Saturday, July 21, 2018

Cabinet reduces ONGC’s burden of levies in pre-NELP oil blocks

THE Cabinet has changed pre-1999 oil and gas contracts to provide for proportionate sharing of statutory levies like royalty and cess among the operators of an area, and not put the entire burden on state-owned ONGC.
The Cabinet Committee on Economic Affairs (CCEA) also extended the special dispensation of marketing and pricing freedom to natural...
gas produced from areas in the northeastern region, petroleum minister Dharmendra Pradhan told reporters in New Delhi.
Besides, income tax benefits have now been extended to all the 28 oil and gas fields awarded before the advent of the New Exploration Licensing Policy (NELP) in 1999.
These decisions would unlock investments and boost oil and gas production, Pradhan said.
The government, he said, had awarded some discovered oil and gas fields to private firms in the 1990s with a view to attracting investments in the country. To incentivise such investments, the liability of payment of statutory levies like royalty and cess was placed on state-owned firms, which were made licensees of the blocks.
ONGC and Oil India Ltd were allowed to take interest of 30-40 percent in the fields, but were liable to pay 100 percent of the statutory levies. This, Pradhan said, led to fresh investments being stalled as the state-owned firms were not keen on incurring bigger liabilities.

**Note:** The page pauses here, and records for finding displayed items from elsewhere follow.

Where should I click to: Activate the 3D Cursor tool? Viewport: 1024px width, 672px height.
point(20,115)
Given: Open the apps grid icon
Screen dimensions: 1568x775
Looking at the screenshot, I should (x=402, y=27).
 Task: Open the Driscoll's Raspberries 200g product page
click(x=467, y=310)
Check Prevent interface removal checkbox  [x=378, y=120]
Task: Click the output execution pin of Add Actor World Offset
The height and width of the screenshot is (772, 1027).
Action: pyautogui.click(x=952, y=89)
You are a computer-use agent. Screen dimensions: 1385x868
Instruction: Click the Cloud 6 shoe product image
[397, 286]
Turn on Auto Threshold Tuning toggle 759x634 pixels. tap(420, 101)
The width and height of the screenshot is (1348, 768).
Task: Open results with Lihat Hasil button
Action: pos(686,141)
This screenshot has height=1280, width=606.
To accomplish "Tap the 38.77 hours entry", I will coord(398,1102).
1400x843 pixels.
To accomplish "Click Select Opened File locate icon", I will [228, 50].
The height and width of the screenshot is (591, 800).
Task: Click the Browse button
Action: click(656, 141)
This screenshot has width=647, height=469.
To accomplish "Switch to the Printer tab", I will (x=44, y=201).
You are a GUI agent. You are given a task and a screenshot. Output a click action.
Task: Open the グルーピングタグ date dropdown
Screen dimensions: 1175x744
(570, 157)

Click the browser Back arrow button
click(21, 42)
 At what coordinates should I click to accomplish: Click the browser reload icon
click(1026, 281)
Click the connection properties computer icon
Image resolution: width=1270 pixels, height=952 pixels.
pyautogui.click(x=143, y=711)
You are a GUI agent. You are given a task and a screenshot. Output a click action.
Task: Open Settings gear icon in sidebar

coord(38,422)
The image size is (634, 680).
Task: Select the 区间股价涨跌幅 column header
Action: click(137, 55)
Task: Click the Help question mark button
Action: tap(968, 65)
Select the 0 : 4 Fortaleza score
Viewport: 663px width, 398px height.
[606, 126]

To correct this, the CCEA has decided that “statutory levies, including royalty and cess, will now be shared in proportion to the participating interest of the contractor in pre-NELP exploration blocks”, he said and added that this would affect seven such fields.
Also, the levy has been made cost recoverable with prospective effect. Like capital and operating expense, the statutory levies can now be first recovered from the sale of hydrocarbons before sharing profits with the government.
These are the conditions that ONGC had insisted upon in 2010 when Vedanta bought Cairn Energy’s 70% stake in the Barmer basin oil block in Rajasthan. ONGC, which held a 30% stake in the block, gave its approval to the deal only after Vedanta agreed to pay its share of royalty and cess.
The royalty for an on-land block is 20%. An equivalent amount of cess is also levied.